Instructions to follow: Pick out every line in the entries below that contains the word "numbering", and copy each one. Case counts.
--- Supplied entries ---
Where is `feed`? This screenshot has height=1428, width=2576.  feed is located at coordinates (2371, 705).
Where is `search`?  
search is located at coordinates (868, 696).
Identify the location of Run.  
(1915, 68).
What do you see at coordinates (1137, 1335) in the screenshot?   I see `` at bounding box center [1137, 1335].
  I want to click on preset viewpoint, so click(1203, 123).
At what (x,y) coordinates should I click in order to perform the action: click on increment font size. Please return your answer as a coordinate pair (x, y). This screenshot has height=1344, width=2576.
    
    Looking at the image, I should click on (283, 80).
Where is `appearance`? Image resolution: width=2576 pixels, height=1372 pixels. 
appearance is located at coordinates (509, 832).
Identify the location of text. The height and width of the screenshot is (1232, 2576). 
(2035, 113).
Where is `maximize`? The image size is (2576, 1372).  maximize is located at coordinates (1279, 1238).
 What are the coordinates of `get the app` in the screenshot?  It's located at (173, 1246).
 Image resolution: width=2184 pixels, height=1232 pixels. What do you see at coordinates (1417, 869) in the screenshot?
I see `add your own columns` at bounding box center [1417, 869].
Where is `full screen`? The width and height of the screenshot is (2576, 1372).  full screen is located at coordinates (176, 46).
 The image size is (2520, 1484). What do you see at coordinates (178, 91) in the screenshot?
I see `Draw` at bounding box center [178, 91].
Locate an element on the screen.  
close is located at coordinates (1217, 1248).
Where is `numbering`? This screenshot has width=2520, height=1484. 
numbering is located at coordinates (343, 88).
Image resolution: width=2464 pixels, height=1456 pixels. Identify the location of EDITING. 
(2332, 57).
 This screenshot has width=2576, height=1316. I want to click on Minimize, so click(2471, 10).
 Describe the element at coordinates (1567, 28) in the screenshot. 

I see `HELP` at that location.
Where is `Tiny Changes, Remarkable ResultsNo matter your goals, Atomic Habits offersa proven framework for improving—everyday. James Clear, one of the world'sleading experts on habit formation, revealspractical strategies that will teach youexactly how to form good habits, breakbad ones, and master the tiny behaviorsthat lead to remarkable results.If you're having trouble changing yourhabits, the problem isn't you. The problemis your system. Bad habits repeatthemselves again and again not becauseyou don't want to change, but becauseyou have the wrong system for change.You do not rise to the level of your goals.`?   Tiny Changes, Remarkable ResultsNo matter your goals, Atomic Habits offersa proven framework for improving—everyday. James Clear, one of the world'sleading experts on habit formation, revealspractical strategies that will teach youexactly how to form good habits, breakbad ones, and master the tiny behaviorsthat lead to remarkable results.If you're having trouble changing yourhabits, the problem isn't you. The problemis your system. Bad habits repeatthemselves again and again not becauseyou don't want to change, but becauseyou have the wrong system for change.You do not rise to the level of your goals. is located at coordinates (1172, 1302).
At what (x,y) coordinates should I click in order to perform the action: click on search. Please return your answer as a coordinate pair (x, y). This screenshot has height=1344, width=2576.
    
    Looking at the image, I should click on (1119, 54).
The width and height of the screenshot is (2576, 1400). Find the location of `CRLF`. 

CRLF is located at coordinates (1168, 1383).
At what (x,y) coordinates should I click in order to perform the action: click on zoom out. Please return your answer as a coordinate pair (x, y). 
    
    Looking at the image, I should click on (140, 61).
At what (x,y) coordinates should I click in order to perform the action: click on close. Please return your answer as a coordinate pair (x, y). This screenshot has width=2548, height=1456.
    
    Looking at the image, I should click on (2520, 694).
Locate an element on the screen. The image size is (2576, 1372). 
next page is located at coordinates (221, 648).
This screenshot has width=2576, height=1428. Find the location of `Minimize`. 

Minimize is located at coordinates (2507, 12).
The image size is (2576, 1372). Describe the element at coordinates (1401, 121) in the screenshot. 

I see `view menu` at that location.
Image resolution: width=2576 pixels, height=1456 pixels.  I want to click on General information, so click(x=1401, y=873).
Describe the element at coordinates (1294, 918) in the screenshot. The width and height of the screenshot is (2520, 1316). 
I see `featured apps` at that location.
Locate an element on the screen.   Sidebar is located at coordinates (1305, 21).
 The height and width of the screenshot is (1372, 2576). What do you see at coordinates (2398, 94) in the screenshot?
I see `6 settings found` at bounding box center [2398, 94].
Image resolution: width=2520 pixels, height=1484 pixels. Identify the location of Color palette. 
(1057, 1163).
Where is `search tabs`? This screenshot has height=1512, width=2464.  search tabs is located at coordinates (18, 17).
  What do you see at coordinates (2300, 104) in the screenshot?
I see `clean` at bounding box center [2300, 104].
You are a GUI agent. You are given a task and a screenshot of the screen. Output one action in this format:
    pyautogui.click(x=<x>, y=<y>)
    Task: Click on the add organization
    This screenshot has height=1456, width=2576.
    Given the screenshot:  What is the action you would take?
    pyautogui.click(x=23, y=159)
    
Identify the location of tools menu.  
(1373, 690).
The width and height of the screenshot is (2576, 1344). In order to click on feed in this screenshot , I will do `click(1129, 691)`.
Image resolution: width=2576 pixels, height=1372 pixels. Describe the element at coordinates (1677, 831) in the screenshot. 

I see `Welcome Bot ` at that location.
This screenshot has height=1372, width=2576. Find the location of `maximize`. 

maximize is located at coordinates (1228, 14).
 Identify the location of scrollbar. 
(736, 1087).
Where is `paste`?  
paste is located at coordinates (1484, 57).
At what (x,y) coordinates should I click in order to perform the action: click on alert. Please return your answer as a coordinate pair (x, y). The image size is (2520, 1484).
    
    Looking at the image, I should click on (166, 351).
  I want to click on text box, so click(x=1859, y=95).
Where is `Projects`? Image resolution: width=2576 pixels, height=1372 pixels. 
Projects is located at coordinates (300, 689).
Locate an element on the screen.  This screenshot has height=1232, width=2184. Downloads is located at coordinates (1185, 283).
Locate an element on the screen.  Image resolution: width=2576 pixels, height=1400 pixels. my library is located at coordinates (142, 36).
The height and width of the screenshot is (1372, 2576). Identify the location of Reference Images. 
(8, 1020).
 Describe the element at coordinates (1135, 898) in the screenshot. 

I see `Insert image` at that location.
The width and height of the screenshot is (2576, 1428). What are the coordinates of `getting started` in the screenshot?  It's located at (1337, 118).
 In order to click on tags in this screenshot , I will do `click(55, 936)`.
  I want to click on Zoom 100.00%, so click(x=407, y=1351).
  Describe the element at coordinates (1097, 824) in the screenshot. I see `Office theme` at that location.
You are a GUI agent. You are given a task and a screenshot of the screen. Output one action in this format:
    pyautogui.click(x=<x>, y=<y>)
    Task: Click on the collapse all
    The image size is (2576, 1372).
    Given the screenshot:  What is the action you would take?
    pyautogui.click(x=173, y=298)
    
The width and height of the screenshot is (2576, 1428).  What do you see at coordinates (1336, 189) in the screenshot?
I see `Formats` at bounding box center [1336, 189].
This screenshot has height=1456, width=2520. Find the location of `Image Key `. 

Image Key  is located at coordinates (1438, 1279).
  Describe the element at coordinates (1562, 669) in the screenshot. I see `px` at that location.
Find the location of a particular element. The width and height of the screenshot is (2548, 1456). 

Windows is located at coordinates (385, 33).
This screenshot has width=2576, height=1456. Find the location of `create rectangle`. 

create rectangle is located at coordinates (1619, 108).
---
Response:
Where is `numbering`? This screenshot has width=2520, height=1484. 
numbering is located at coordinates (343, 88).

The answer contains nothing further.